Paris, Roma, Londra, Manchester, NewYork, Bombay, Amsterdam, Wellington, Janeau…
Google’a ya da diğer yapay zekâ programlarına sormadan JANEAU’nun nerenin başkenti olduğunu bilen okurumuza Janeau tatil programı hediye etmeyi planlıyordum ki, profesyonel bir kâşif deneyimlemeden sizlere böyle bir sürprizin iyi mi kötü mü olacağını kestiremedim. Bu nedenle ünlü Amerikalı Türk kâşif Cemal Çelebi’yi gönderip, gelen rapora göre böyle bir plan yapalım dedim kendi kendimize.
Bu şehirlerde nerden çıktı! Hepsi bilindik.

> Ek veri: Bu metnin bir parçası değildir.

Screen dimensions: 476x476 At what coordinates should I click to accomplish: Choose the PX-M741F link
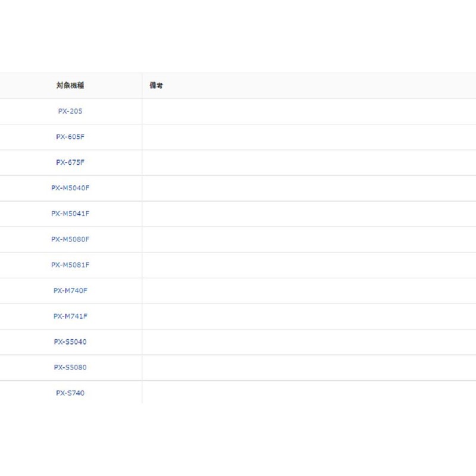click(x=70, y=316)
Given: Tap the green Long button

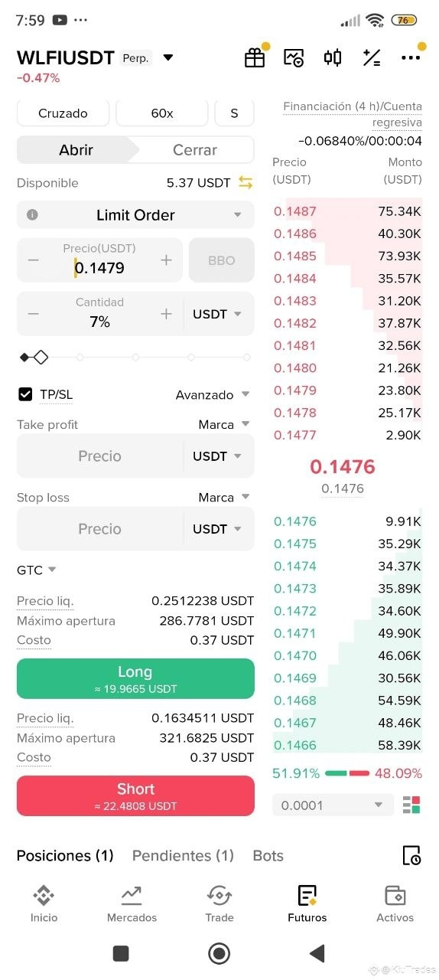Looking at the screenshot, I should point(135,678).
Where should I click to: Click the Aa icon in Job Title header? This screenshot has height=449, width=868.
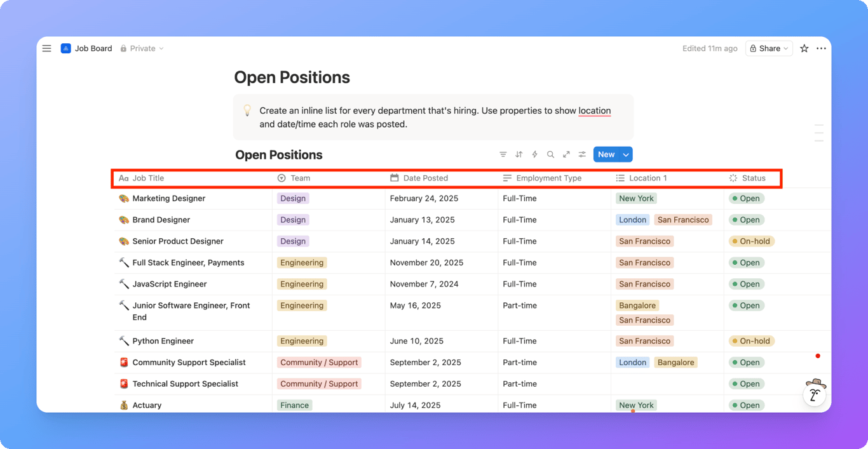click(x=123, y=178)
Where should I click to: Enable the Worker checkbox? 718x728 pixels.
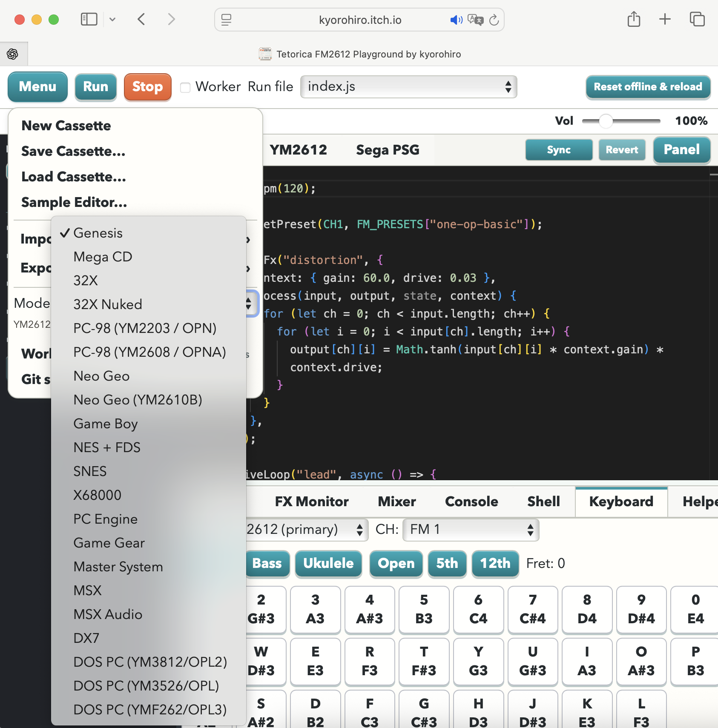tap(185, 87)
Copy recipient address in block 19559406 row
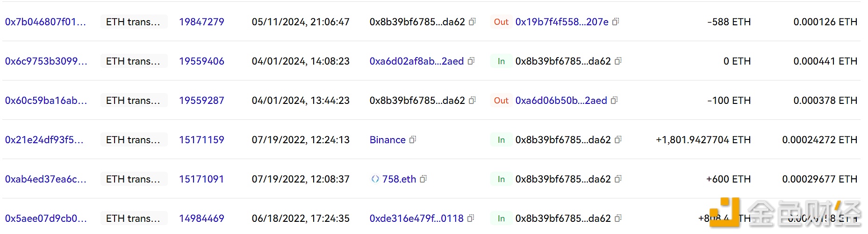The height and width of the screenshot is (234, 868). 618,61
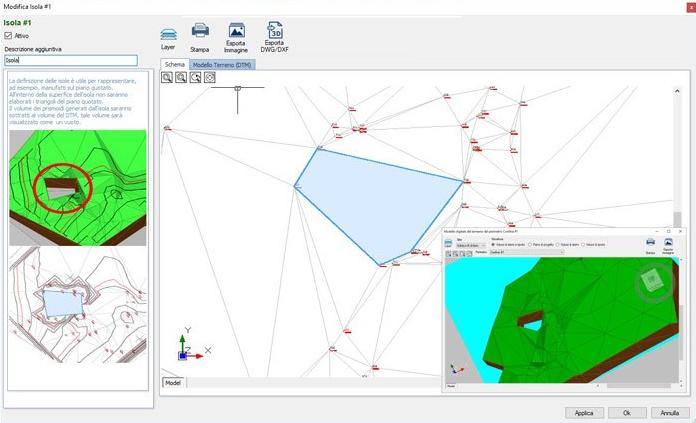The width and height of the screenshot is (696, 423).
Task: Click the Stampa icon in the inset window
Action: tap(650, 242)
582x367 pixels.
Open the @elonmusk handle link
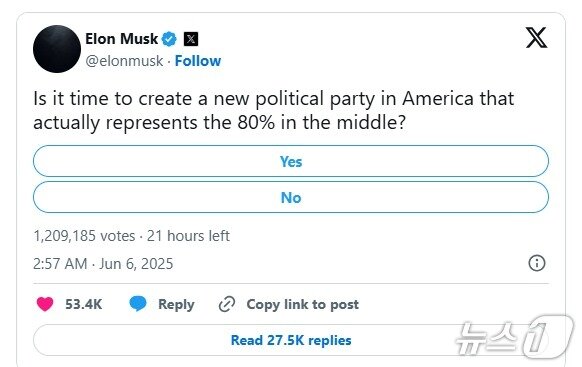tap(124, 61)
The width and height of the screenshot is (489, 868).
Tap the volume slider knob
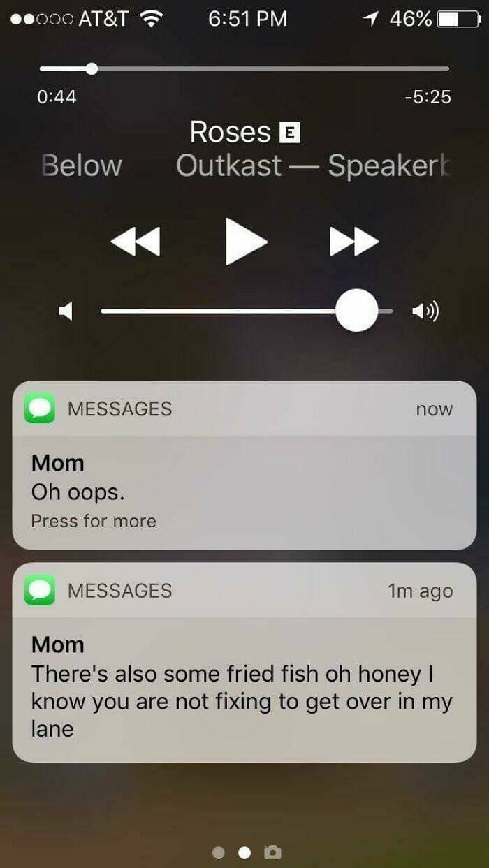point(357,310)
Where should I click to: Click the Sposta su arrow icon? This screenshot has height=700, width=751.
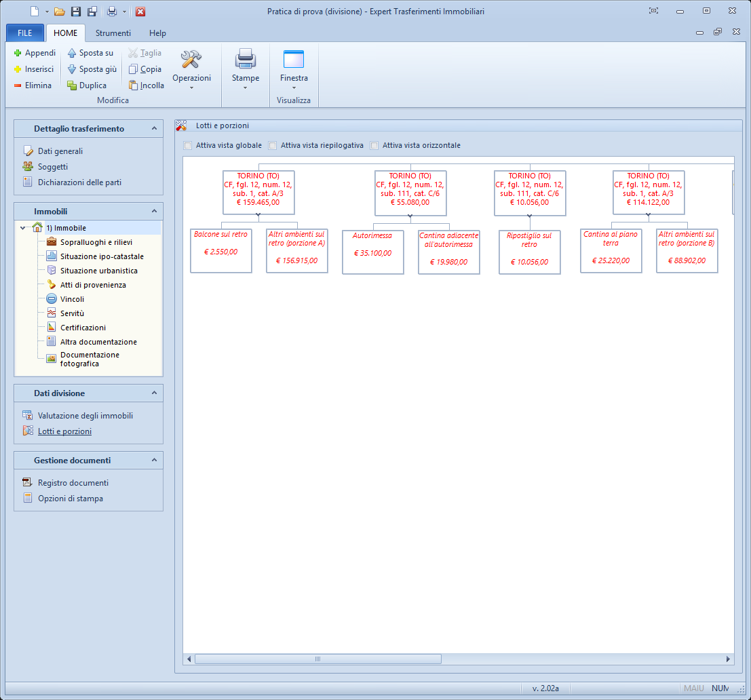[x=72, y=53]
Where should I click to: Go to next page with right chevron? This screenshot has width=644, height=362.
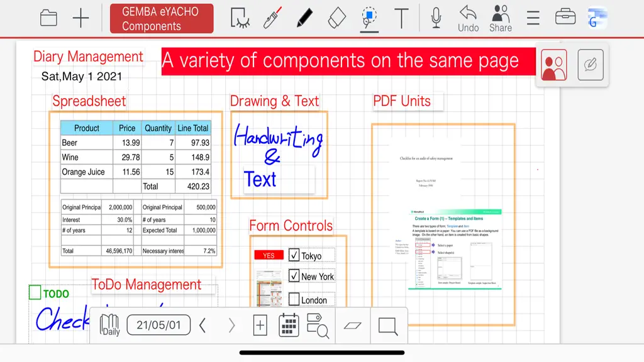(x=231, y=326)
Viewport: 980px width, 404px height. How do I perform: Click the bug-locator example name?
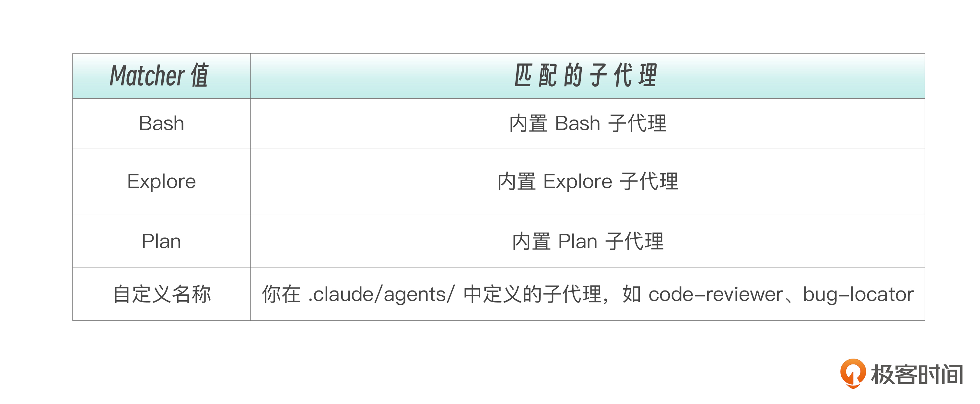[x=858, y=294]
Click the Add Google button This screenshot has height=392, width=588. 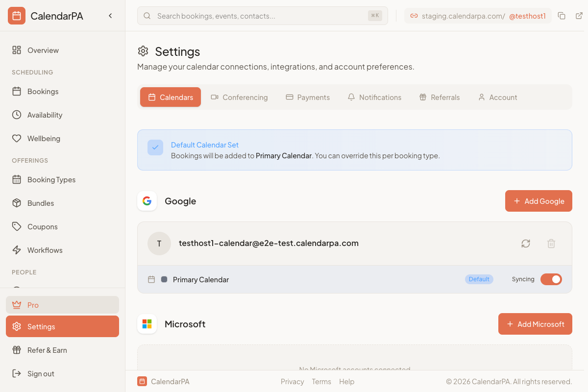click(539, 201)
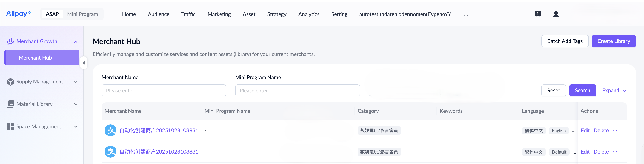
Task: Expand the Supply Management section
Action: [76, 82]
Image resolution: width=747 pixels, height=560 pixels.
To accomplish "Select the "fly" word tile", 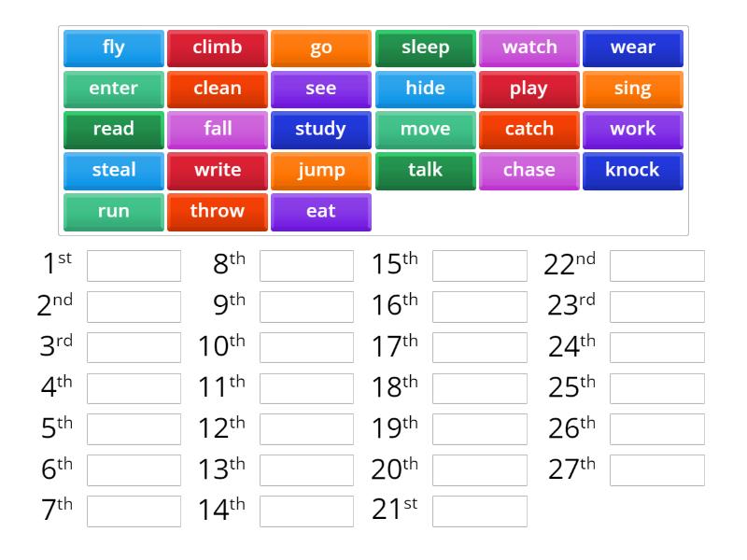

Bizlerin gözünde genelde turistik ve kültürel etkinlikleri ortak noktaları.
Paris’i Şanzelize Meydanıyla, Roma’yı Aşk Çeşmesi ve Neronuyla, Londra’yı Sherlock Holmes ve meşhur İngiliz Kraliyet Ailesiyle, Manchester’i futbol takımıyla, NewYork’u Özgürlük Anıtıyla… biliriz. Bir de bu şehirleri kendi kişiliklerini ortaya koyan ve şehir sakinlerinin yaşam kalitelerini destekleyen mimarileri ile hatırlarız. Dünyada bu şekilde birçok kendine has, yozlaşmamış şehir kültürü olan kentler sayabiliriz. Sydney, Hatay, Amsterdam, Oslo, İsfahan, Florance, Boston, Houston, Petersburg, Semerkand, Ekaterinburg, Venedik…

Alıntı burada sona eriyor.